Overview

pywgrib2_xr uses wgrib2 as a background engine. It provides following functionality:

  1. A low-level interface to wgrib2 C-API. This is the one to use to write GRIB2 files.

  2. A GRIB2 backend to xarray, similar to cfgrib. The decoded messages are assembled as xarray datasets.

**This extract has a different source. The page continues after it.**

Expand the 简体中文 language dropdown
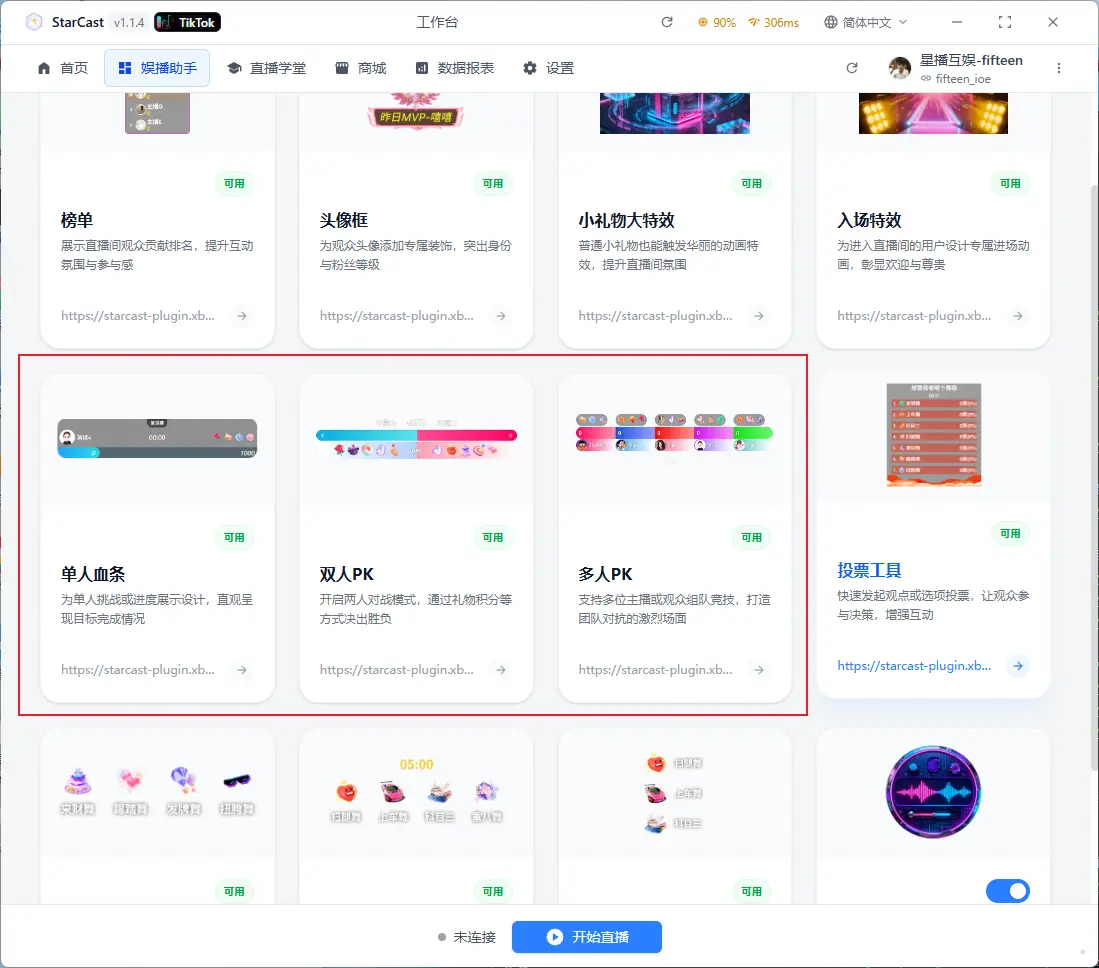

  3. Remapping the resulting datasets to a different grid or to an arbitrary set of locations. It uses Fortran library iplib, which is a part of wgrib2 distribution.

Low-level interface

Suppose the task is to write grib file containing surface temperature and wind from a large grib file. This can be achieved with a wgrib2 call:

wgrib2 nam.t12z.awak3d18.tm00.grib2 -match \
':(TMP:2 m above ground|[U|V]GRD:10 m above ground):' \
-out /tmp/subset.grib2

The equivalent Python code is:

import pywgrib2_xr as pywgrib2

in_file = 'nam.t12z.awak3d18.tm00.grib2'
out_file = '/tmp/subset.grib2'

match_str = ':(TMP:2 m above ground|[U|V]GRD:10 m above ground):'
pywgrib2.wgrib(in_file, '-inv', '/dev/null', '-match', match_str, '-grib', out_file)
pywgrib2.free_files(in_file, out_file)

We can check the output file contain requested data. The wgrib2 call:

wgrib2 /tmp/subset.grib2

translates to Python as:

with pywgrib2.MemoryBuffer() as buf:
    pywgrib2.wgrib(out_file, '-inv', buf)
    buf.get('s')

The class MemoryBuffer used in this example is a wrapper around wgrib2 C-API functions int wgrib2_get_mem_buffer(unsigned char *my_buffer, size_t size, int n) and int wgrib2_set_mem_buffer(const unsigned char *my_buffer, size_t size, int n) to transfer data between the calling program and the API “superfunction” int wgrib2(int argc, const char **argv). The argument 's' means buf.get() should return a string.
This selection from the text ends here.